PROVIDED INFORMATION:
<<<<
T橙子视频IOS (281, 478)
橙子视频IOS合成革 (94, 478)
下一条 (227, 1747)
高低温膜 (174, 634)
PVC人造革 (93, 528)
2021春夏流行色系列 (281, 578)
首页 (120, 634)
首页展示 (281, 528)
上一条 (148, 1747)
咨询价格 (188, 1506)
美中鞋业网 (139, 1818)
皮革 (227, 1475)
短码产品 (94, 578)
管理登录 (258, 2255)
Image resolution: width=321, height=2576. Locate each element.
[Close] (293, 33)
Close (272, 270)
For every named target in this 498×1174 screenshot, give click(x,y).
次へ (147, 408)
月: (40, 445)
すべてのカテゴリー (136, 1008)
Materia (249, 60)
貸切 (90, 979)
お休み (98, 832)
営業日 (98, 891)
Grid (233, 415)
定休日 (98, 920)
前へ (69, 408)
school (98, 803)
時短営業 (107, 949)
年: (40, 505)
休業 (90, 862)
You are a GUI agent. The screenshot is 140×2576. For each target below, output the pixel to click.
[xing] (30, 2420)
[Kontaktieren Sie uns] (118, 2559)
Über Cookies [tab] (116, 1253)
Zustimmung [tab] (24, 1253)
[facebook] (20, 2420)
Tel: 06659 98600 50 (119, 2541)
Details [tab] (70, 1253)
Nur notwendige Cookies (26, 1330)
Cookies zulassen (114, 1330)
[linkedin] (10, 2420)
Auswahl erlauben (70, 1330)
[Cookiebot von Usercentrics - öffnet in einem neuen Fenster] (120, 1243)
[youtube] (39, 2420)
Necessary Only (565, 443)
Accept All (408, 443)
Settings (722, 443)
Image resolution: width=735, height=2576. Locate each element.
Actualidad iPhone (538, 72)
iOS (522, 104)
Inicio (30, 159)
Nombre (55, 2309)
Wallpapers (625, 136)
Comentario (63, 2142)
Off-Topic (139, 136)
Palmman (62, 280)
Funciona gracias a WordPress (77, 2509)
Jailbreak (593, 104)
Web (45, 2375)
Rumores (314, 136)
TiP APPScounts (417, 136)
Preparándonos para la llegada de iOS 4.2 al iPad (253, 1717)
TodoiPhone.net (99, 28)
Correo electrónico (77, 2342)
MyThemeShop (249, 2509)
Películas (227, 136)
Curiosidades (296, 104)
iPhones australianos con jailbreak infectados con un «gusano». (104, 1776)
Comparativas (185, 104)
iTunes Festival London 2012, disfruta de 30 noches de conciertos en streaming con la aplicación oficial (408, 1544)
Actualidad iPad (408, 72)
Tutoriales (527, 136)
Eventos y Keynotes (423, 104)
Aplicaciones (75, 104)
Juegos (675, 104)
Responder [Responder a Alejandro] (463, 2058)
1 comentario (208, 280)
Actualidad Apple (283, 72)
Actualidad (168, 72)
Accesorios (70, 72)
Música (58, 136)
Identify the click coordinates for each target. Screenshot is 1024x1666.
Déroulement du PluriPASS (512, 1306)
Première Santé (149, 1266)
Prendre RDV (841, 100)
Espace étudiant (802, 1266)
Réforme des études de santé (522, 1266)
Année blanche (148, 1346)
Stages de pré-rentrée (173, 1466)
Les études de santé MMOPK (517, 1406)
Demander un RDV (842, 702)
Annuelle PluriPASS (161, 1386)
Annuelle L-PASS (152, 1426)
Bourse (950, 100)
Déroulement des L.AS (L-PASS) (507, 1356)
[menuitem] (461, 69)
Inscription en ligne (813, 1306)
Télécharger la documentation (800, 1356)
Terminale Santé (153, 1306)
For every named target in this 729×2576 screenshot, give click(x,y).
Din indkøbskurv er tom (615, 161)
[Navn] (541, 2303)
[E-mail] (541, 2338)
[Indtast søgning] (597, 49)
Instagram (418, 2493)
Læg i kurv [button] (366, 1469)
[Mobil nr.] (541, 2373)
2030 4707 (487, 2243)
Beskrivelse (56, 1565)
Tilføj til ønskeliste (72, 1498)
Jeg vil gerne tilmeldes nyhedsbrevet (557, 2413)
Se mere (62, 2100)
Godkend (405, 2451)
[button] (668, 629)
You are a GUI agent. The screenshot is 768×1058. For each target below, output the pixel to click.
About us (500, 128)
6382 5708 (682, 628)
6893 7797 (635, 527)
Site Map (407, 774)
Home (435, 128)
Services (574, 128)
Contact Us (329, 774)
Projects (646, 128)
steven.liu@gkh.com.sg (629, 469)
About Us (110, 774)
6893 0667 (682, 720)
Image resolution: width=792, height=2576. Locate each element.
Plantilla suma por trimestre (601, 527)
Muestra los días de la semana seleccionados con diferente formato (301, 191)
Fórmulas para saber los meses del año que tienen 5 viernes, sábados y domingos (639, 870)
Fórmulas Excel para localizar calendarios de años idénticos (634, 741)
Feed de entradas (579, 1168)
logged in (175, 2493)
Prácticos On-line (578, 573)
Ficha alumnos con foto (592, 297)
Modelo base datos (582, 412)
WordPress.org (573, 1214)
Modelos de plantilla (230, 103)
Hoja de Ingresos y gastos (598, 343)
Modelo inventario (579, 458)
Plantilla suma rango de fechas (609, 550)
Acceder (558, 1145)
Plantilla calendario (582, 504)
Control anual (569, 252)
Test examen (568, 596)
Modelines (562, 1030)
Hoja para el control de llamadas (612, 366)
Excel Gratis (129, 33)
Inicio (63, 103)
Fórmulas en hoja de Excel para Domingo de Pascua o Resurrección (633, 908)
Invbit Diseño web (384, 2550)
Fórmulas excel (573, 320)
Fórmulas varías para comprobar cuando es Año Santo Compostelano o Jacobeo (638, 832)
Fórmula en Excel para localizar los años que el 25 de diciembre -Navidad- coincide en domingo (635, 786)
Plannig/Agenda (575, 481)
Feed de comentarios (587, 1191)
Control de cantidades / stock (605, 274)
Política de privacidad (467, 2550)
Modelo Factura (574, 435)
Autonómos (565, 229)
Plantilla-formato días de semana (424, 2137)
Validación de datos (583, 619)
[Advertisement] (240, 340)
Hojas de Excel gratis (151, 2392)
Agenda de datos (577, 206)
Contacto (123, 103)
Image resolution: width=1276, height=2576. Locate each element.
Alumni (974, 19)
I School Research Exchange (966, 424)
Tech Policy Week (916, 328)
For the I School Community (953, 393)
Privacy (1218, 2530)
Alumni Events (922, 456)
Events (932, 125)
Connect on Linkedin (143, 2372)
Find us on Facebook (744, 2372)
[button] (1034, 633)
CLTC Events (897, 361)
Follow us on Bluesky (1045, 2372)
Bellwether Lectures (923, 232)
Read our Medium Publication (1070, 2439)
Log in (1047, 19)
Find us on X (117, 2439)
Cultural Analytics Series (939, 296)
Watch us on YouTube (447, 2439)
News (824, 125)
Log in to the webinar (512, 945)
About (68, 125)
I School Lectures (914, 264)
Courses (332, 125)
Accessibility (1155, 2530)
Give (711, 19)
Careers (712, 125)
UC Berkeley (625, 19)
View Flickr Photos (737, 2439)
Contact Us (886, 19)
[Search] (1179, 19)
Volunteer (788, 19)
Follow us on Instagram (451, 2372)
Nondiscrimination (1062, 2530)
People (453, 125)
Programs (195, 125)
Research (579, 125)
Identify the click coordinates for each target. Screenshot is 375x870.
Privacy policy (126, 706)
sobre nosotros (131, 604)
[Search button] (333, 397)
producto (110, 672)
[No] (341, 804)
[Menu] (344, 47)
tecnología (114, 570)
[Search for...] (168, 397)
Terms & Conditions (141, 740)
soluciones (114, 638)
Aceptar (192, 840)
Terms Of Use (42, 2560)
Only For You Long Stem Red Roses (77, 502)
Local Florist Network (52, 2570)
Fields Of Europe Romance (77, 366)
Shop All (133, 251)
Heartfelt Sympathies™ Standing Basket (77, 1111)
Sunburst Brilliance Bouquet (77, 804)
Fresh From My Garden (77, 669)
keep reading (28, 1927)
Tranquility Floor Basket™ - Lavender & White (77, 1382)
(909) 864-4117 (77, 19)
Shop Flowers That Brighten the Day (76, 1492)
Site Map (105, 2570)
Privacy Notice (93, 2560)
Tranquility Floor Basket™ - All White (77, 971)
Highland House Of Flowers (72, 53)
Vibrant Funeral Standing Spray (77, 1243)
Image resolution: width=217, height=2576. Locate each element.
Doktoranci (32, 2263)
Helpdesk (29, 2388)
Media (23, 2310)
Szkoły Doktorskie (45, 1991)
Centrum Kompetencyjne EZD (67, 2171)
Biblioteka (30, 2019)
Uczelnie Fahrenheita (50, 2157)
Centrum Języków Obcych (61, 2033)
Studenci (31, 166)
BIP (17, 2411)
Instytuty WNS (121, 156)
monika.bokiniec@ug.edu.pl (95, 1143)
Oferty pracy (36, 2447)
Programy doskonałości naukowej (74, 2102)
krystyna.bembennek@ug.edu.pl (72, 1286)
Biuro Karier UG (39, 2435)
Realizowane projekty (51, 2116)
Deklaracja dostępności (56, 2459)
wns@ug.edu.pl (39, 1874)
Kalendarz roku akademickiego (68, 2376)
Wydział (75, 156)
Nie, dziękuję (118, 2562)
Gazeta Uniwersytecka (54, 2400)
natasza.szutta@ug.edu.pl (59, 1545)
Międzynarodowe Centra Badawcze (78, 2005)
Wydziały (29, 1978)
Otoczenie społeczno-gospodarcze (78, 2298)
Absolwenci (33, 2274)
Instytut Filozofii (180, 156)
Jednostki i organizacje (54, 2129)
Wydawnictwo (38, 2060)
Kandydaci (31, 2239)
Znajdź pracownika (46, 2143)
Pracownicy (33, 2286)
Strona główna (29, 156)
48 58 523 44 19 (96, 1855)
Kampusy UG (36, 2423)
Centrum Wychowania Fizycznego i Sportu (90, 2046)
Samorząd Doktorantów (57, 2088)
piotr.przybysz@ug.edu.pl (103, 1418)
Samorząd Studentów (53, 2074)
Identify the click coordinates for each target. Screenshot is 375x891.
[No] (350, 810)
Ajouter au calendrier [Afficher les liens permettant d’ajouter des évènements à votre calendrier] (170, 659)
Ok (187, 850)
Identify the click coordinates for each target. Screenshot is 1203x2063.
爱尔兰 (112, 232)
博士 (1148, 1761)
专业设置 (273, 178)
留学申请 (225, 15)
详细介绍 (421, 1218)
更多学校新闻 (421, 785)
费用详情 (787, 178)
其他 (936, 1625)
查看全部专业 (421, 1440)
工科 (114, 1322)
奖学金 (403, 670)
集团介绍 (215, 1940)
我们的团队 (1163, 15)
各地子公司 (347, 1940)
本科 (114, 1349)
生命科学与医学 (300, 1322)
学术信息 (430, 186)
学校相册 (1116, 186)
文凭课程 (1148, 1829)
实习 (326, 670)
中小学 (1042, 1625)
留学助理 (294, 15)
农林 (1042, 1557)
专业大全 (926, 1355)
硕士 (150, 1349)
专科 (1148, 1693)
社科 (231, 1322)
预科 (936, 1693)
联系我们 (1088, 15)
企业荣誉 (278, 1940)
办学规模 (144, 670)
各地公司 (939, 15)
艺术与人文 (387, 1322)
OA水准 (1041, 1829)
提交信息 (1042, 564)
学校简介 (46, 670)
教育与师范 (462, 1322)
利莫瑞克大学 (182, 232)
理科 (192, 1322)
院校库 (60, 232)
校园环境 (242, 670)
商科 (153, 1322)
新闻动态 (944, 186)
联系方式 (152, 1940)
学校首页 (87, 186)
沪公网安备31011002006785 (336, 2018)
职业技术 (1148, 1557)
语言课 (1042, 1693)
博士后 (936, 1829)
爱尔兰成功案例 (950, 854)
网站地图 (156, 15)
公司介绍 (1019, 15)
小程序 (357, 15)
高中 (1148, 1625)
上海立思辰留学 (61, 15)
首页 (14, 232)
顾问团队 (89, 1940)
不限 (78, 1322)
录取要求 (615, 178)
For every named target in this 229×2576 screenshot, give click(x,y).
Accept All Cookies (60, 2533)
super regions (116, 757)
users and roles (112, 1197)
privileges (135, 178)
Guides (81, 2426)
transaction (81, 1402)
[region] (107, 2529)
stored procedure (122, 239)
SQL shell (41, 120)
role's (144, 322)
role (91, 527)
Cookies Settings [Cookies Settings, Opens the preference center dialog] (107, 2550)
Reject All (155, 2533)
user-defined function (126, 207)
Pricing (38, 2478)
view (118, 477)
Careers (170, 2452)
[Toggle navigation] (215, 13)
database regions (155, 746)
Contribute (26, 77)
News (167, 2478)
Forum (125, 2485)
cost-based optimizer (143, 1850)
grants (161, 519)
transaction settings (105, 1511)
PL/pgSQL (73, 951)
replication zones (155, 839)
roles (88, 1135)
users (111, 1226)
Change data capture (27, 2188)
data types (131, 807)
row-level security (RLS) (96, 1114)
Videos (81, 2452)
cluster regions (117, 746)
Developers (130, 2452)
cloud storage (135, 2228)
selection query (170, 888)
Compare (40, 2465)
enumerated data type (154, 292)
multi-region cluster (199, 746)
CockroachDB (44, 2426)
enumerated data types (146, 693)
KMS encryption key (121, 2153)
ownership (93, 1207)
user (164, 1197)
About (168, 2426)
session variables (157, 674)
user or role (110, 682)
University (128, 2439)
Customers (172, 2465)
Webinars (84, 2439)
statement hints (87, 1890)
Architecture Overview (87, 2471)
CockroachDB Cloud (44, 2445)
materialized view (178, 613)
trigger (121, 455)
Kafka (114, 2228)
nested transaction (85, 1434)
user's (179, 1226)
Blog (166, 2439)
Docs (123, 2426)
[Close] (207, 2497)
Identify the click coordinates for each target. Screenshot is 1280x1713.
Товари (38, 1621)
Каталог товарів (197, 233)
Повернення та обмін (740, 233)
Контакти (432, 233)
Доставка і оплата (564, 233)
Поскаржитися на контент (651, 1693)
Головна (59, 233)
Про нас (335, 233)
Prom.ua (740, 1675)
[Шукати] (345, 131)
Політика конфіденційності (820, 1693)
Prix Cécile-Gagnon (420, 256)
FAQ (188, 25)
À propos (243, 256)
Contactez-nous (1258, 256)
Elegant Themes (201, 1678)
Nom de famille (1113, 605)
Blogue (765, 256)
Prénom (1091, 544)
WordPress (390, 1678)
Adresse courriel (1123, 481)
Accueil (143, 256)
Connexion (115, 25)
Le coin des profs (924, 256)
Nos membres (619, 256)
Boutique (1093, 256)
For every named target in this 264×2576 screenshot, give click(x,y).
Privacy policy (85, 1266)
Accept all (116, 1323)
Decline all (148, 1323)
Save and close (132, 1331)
>>>>
WORK TO BE COMPLETED:
Rewrite the lines from the one containing "Blogue (765, 256)" through the end of the lines, with the requests kept as they are, and raise every coordinate in the answers by 32.

CORRECT OUTPUT:
Blogue (797, 288)
Prénom (1123, 576)
WordPress (422, 1710)
Adresse courriel (1155, 513)
Accueil (175, 288)
Connexion (147, 57)
Le coin des profs (956, 288)
Nos membres (651, 288)
Boutique (1125, 288)
For every named target in this 264×2576 screenshot, give click(x,y).
Privacy policy (117, 1298)
Accept all (148, 1355)
Decline all (180, 1355)
Save and close (164, 1363)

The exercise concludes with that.